Le soleil est, par ordre de grandeur, la force la plus influente qui affecte le climat de la Terre et ses changements climatiques. Malheureusement pour l’humanité, le groupe dominant de climatologues qui soutient l’hypothèse étroite et non vérifiée du réchauffement climatique dû au CO2 produit par l’homme ne modélise aucun effet de la modification du rayonnement solaire sur notre climat. Le GIEC rejette le soleil comme un facteur non pertinent, ce qui s’avère extrêmement dangereux.

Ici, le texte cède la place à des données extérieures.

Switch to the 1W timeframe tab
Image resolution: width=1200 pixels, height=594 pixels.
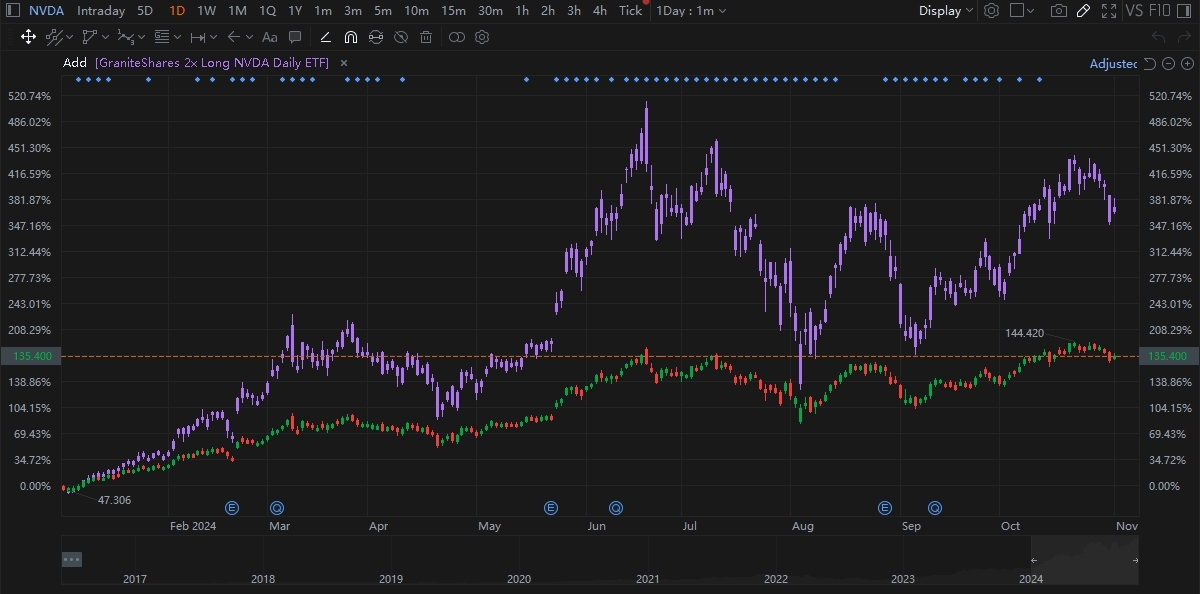coord(206,11)
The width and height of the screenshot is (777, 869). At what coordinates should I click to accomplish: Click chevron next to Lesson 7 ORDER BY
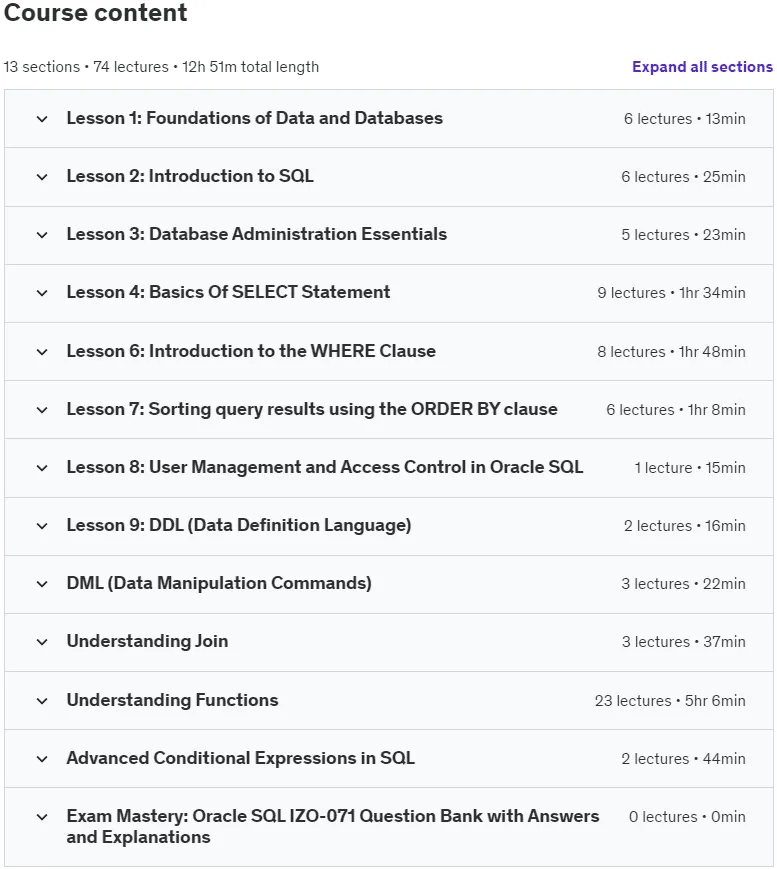[x=42, y=410]
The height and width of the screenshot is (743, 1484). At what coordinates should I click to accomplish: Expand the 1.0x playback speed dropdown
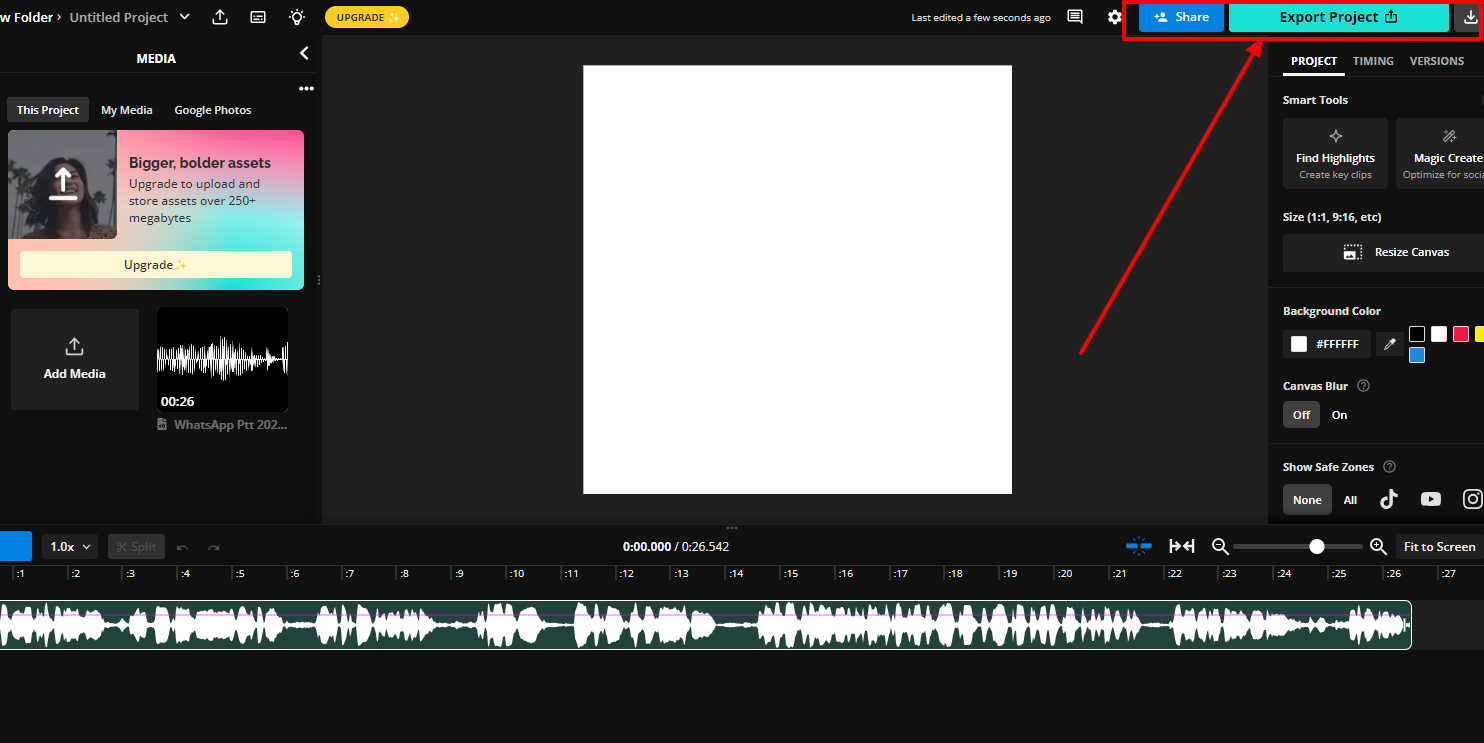[71, 547]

Se pourrait-il que les puissances qui se cachent derrière des gens comme Bill Gates ou Klaus Schwab connaissent bien le futur minimum solaire et le fait que celui-ci risque d’être aussi mauvais, voire pire, que le minimum de Dalton de 1790-1830 ? Cela explique-t-il leur choix de la période 2030-2050 dans l’objectif de l’Agenda 2030 des Nations unies ? Si le monde dépense des milliards et détourne des ressources précieuses pour se préparer au « zéro carbone », alors que les pires effets solaires des 200 dernières années ou plus se manifestent lors d’événements tels que l’expérience du Texas et d’autres régions du monde, ce serait une façon diabolique d’accélérer leur programme de réduction de la population, car le monde sera pris au dépourvu par des mauvaises récoltes et une famine massive.